Since this is a SMU-centric award, I provide the description from the award’s website:

[The award, given] annually recognizes four SMU faculty members for their notable commitment to and achievements in fostering student learning. These are teachers whose concerns for higher education go beyond classroom boundaries and often the boundaries of their own disciplines. In student mentoring, in discussions about teaching, and in continuous reflection about their own successes and ways to improve, they represent the highest achievement in reaching the goals of higher education.

Yeah… so… very humbled. No words. Just… humbled.

The most fun part of this evening, for a faculty member, is meeting in a more intimate setting with the trustees of the University.
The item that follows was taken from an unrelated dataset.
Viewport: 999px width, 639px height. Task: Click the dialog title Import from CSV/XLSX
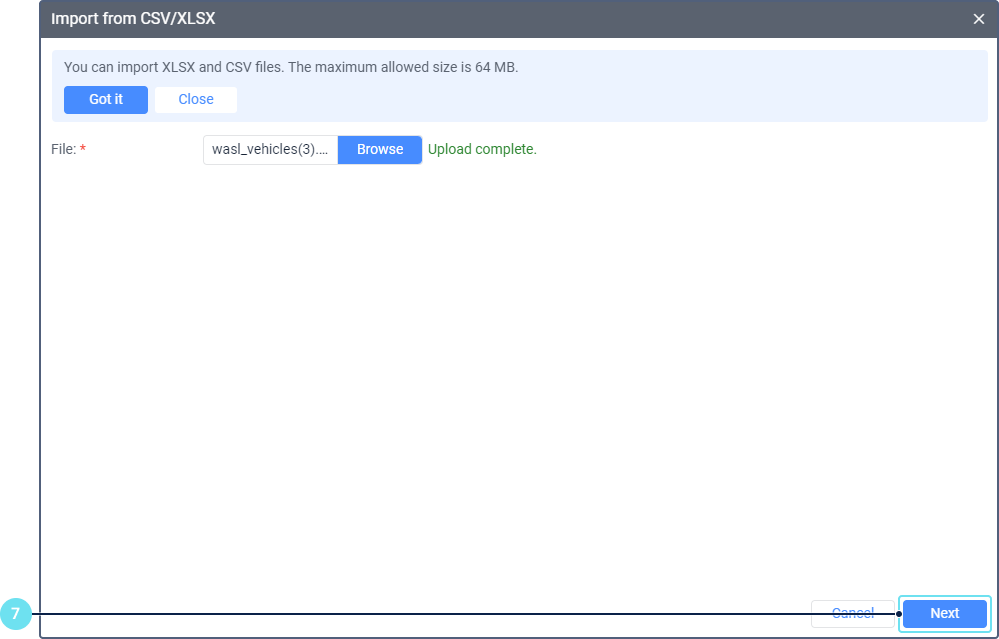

We don’t get to interact with them that often, so it was incredible to be able to listen to their ideas and learn what they are enthusiastic about, and how that intersects with the scientific programs in which I am immersed.

A more normal week…?

The next seven days promise to be a bit more normal. Gardening and yard work needs to be done at home. I will return to the routine of ATLAS and SMU meetings. My leave from teaching is winding down and summer fast approaching. We have graduation in a couple of weeks. Then things get crazy again. So, for now, I will enjoy good weather and relative peace and quiet.